_Questions to answer_
**1)** In the review of the Opus 4.8 release, rewrite the paragraph beginning "To get some of these capabilities" as a shorter paragraph that keeps its main facts.
**2)** List every AI model that the review of the Opus 4.8 release names with a version number.
**3)** Give a continuation of the review of the Opus 4.8 release, beginning right after its last sentence.

_Provided text_
They seem to have fixed the reliability issues that plagued Opus 4.7, but have not been able to pass GPT 5.5 as the best model.
The general sentiment I have seen so far is that Opus 4.8 is equal to or worse than GPT 5.5, with GPT using less tokens and being more cost and time efficient.
To get some of these capabilities and reliability back, Anthropic has had to sacrifice some of Claude’s personality, with users reporting less creativity and more hedging in its responses. This reduction in personality has been a trend now for all of the recent Claude models, and used to be a big selling point when compared to GPT’s very dry and corporate personality.
One potentially good thing from this release is the reduction in misalignment in Vending Bench.
I had previously been very critical of Anthropic for making “aligned” models that when tested on real world tasks like Vending Bench would show deceitful and misaligned behaviors like lying to customers and conspiring against other suppliers.

They seemed to have fixed this issue, which is good in the long term for everyone, but this did make the model worse, dropping below GPT and even Chinese models like Kimi K2.6.
Other than that this is a pretty boring release, it’s just Anthropic playing a bit of catch up after a flop. If you have been using Claude, I would upgrade, if you have been using GPT 5.5 or any other model, not much has changed so you don’t have any reason to switch.

_Information provided_
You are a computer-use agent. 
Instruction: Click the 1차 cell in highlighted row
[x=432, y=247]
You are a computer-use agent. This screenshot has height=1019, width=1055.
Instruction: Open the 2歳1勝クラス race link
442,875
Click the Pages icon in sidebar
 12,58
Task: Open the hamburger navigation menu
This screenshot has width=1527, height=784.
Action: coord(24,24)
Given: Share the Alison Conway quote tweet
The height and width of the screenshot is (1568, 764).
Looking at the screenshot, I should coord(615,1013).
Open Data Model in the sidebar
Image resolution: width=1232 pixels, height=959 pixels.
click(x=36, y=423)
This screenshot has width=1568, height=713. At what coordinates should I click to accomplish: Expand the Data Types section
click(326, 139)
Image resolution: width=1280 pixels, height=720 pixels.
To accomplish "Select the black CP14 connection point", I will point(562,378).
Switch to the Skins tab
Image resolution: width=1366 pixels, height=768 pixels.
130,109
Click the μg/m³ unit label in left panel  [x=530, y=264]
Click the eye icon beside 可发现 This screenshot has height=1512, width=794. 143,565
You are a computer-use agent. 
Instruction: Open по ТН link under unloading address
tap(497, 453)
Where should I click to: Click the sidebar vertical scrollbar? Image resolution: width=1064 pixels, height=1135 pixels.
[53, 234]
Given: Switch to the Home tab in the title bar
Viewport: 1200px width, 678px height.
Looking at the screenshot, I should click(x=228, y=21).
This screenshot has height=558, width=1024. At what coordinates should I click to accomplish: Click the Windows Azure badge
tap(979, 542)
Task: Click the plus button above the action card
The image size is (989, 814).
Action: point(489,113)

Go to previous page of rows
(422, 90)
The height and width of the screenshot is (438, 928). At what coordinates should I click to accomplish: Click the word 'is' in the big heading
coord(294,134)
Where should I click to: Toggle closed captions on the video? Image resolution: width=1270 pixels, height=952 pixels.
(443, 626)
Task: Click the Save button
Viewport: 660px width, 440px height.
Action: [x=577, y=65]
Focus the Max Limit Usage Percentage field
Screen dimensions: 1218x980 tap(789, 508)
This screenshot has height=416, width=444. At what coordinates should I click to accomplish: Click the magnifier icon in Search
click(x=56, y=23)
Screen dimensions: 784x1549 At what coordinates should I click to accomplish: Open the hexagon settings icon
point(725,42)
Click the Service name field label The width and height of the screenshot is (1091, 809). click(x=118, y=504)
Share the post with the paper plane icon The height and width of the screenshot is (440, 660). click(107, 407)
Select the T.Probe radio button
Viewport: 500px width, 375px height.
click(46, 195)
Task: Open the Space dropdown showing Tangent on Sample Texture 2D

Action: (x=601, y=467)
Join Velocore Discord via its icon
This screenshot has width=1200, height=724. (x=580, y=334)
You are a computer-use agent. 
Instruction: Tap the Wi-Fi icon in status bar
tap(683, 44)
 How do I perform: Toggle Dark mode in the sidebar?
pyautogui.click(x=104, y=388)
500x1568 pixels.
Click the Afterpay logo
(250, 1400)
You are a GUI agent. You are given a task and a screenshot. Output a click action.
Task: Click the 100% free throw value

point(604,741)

_Your responses_
**1)** To restore capability and reliability, Anthropic gave up some of Claude's personality. Users report less creativity and more hedging. All recent Claude models have lost personality this way, even though it once set Claude apart from GPT's dry, corporate style.

**2)**
- Opus 4.7
- GPT 5.5
- Opus 4.8
- Kimi K2.6

**3)**
Research
DeepSWE
For a while I have not liked or trusted any of the software engineering benchmarks that we have had, because they have not aligned with my assessment of the models when using them in the real world. That has changed now with the release of the DeepSWE benchmark.
DeepSWE is constructed a bit differently than existing coding benchmarks. It starts like many others, with open source codebases, but instead of using existing github issues and PRs, the team made their own set of questions and answers, so that way the models could not have been trained on any of the questions yet.
They also did not use some big, long, well worded prompt. Instead they wrote the prompts like you would if you were vibe coding in the real world. The benchmark also requires changing much more code than existing benchmarks like SWE Bench Verified.
This makes the benchmark align much better with how these LLMs are being used in the real world right now, giving much more grounded scores.